Au terme de l’un de ces matchs qui entreront dans la légende du club (3-2 contre le Celtic Glasgow), Lyon termine même premier de son groupe devant le Bayern Munich, lui aussi vainqueur d’Anderlecht (1-0).
« Cela peut peut-être paraître prétentieux. Mais maintenant, on va jouer pour aller le plus loin possible, a déclaré l’entraîneur, Paul Le Guen. Nous avons réalisé une vraie performance. C’est vrai que cela bascule sur un pénalty, mais c’est loin d’être immérité et illogique ».
Dans une rencontre où ils auront fait passer leurs supporters par tous les états – les égalisations écossaises aux 24e et 75e minutes condamnaient à chaque fois les Français à l’étage inférieur, l’UEFA –, les Gones, obligés de vaincre pour rejoindre les grands d’Europe, s’avouent soulagés.
« Nous avons eu la possibilité de gagner ce match largement, résume Jean-Michel Aulas, le président. Mais aussi de le perdre légèrement ».
« Le groupe a du ressort »
« Ouf, soupire même Sidney Govou. Il y avait du suspense, du spectacle. C’était pas évident sur le terrain, je l’avoue ».
« Le groupe a du ressort, conclut Paul le Guen. Il a des ressources morales, il vit bien et cela s’est ressenti ».
Et il y aura donc eu ce coup de pouce qui a fait basculer Lyon du bon côté. « Au moment du pénalty, j’ai pensé que la chance avait tourné », révèle Sidney Govou.
Oublié donc le but valable non accordé à l’OL en octobre 2002 face à l’Ajax d’Amsterdam ou cette tête manquée de Sonny Anderson à Rosenbörg qui avaient alors scellé les illusions rhodaniennes la saison dernière.
« C’est vrai que le destin fait bien les choses, se félicite Jean-Michel Aulas. Quelque part, c’est juste et cela fait du bien ».
Et Juninho, l’homme du match à l’origine du but de Giovane Elber (6e) et des deux autres, dont le pénalty à la 85e, de plaisanter.
« Ce pénalty rapporte près de sept millions d’euros au club ? Alors, je vais demander une augmentation ! », a déclaré en plaisantant le Brésilien, qui évoque là le montant estimé du revenu minimum encaissé par les huitièmes de finaliste de l’épreuve.
« Mais tout ce que nous avons vécu face au Celtic, corrige le maître artificier de Gerland, ça n’a rien à voir avec l’argent.

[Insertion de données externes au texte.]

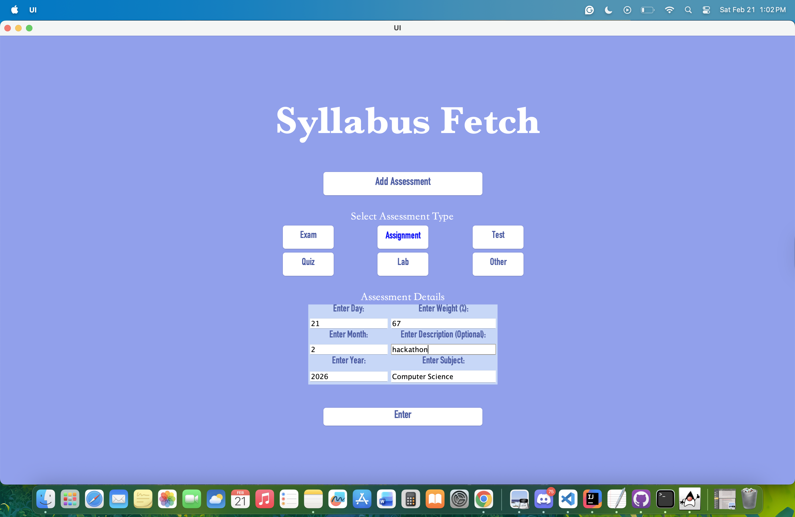Select the Quiz assessment type

[308, 264]

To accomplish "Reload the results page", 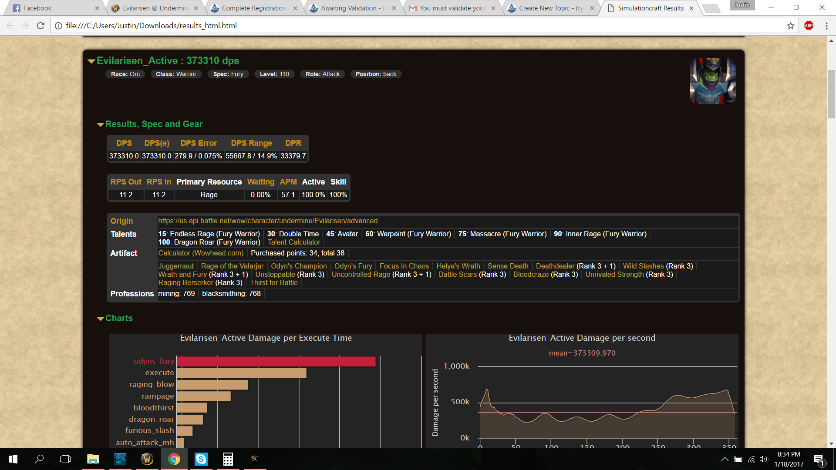I will tap(40, 26).
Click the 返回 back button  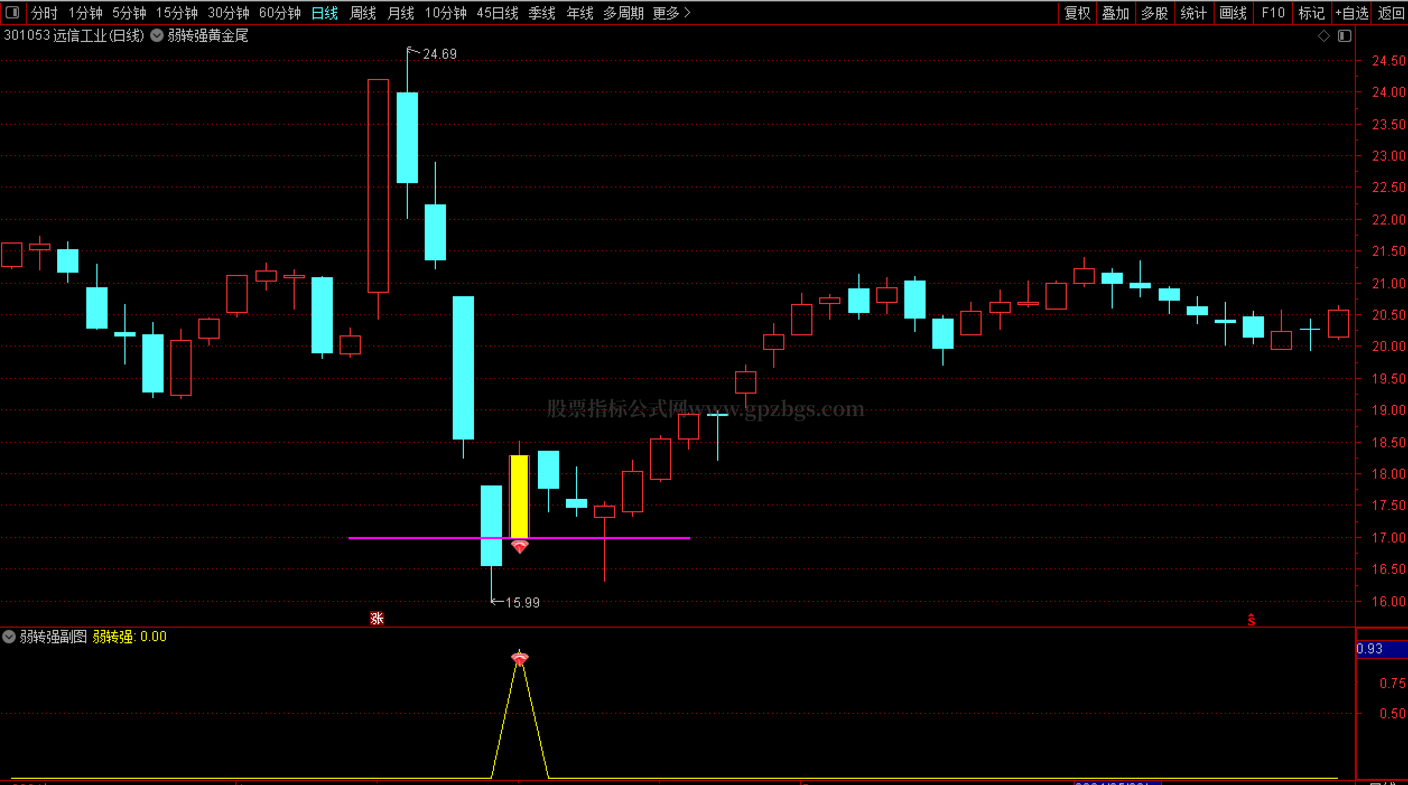click(1391, 13)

Ce match, ces buts, ce n’est que du bonheur. Cela ne s’achète pas, toutes ces émotions. Mais avec ces deux buts et le premier coup-franc, je crois que je tire profit de mon travail ».
Le phénomène Juninho
À lui seul, Juninho aura donc qualifié l’OL, en marquant quatre des sept buts lyonnais en Ligue des champions : un but sur pénalty face à Anerlecht, lors de la première journée (1-0), un coup-franc somptueux qui doit encore hanter les nuits d’Oliver Kahn à Munich (1-2) et les doubles réalisations face au Celtic.
« Juninho, c’est quelque chose ! », salue son compatriote Giovane Elber.
L’Olympique Lyonnais avait en tête d’exister en Europe. Ainsi s’exprimait Jean-Michel Aulas en début de saison. Le voilà donc parmi les grands d’Europe, pour la deuxième fois de son histoire, après l’expérience de 2001. Mais à l’époque, le système d’élimination directe n’existait pas.
« Nous avons toujours dit que nous visions les quarts de finale, rappelle l’insatiable Jean-Michel Aulas. Il faut donc gagner les huitièmes. Objectif donc quart de finales et je crois bien que c’est la bonne année ».
En tous les cas, en passant – même au forceps – le cap du premier tour, l’OL s’affranchit.
« Depuis cinq ans, l’OL gagne tout en France, mais cette victoire nous permet d’être sur le bon chemin en Europe », explique Edmilson.
Et son entraîneur, le sourire aux lèvres, de s’enflammer. « Il y a des équipes beaucoup plus armées que nous dans cette compétition. Mais on joue toujours une épreuve pour l’emporter, non ? », conclut Paul le Guen.